Why use custom data formats on NFC toys?

As we've seen up to now, most of the data stored on NFC toys is not just hidden behind a password, but it's also encrypted.

This is fairly atypical as far as NFC tokens go. Many payment and stored value cards, for example, consider the block passwords enough. How else could game data be stored?

NDEF messages

Instead of using them as arbitrary data storage, NFC tokens can store data using the industry-standard NDEF format.

Standard NDEF messages mean standard NDEF code, saving development teams the effort of writing custom NFC token code, and reducing the risk of bugs. Researchers have discovered bugs in how some later series games calculate bonuses based on previous games' data, inadvertently changing values; a common issue with custom code and custom data formats over time.

An argument against NDEF messages might be the overhead of the NDEF message format. However, we've seen both the Skylander and Infinity figures have plenty of empty space on them, and the data storage research we did for Giants suggests there might be an overall space savings to be had.

For example, we discussed two blocks potentially being used to store a nickname of up to fifteen characters.
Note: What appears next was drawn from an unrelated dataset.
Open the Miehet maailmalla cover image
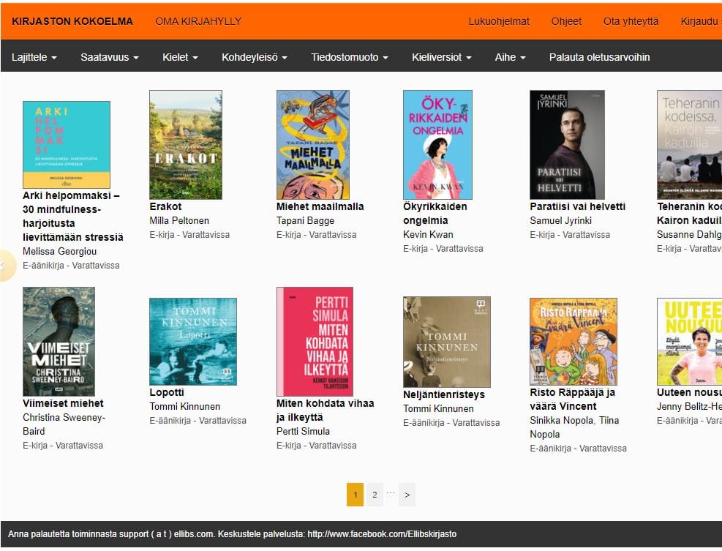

Giants will only let us enter in names up to 15 letters long. If both of those blocks are 100% dedicated to the nickname, that means there's 32 bytes available for it, but a 15-character limit suggests something more like two bytes per character, possibly to support foreign language characters in Unicode. "Securitoy" is nine characters, so 18 bytes, so it would take up the whole first block and then two bytes in the second block.

That means the game could be reserving two whole blocks of space (four, actually, given it duplicates data), whether or not the player names their character.

NDEF messages include their length, so messages can come one after another, straddling blocks, and even having empty message content for e.g. when the player doesn't name their character.

An NDEF "text" message for an unused nickname could be as short as:

11 01 00 54

That would save 28 bytes. An NDEF "text" message for the "securitoy" nickname could be:

11 01 0c 54 02 65 6e 73 65 63 75 72 69 74 6f 79

That would save 16 bytes. An NDEF "text" message for the "bob" nickname could be:

11 01 06 54 02 65 6e 62 6f 62

We also discussed values for gold, experience, and timestamp.

There isn't a standard "number" NDEF format, but there are custom formats. Here's one that represents gold values from 0 to 65,535 in fifteen bytes, in a standard way, using the custom nfc.toy:au type. (A shorter custom type name would shorten the record.)

d4 0a 02 6e 66 63 2e 74 6f 79 3a 61 75 93 01

There's also an "unknown" format, which can store binary data of an arbitrary meaning and length. Here's an "unknown" record, storing the same gold value:

d5 00 02 93 01

Of course, that can't have any information about what type of value is stored there; we'd have to know it was gold by location or sequence. "Unknown" formats can have unique IDs, however; here's the same gold example with a one-byte ID, allowing for 255 other types of values elsewhere:

dd 00 02 01 4f 93 01

Value blocks

The MIFARE tags used in Skylanders and Infinity figures support blocks being used for "values" instead of raw data. Intended for use with payment cards, value blocks support incrementing, decrementing, transferring, and resetting values.

Similar to how the Skylander figures duplicate data twice, value blocks store the same value three times within each block, for redundancy and security.

Value blocks can store values from −2,147,483,648 through 2,147,483,647.

Using a value block for individual numbers like gold or experience would mean an entire block would be used for a single value, but it also wouldn't have to be duplicated elsewhere on the figure, and there would be a reduced risk of corruption due to programming bugs manipulating the value inconsistently.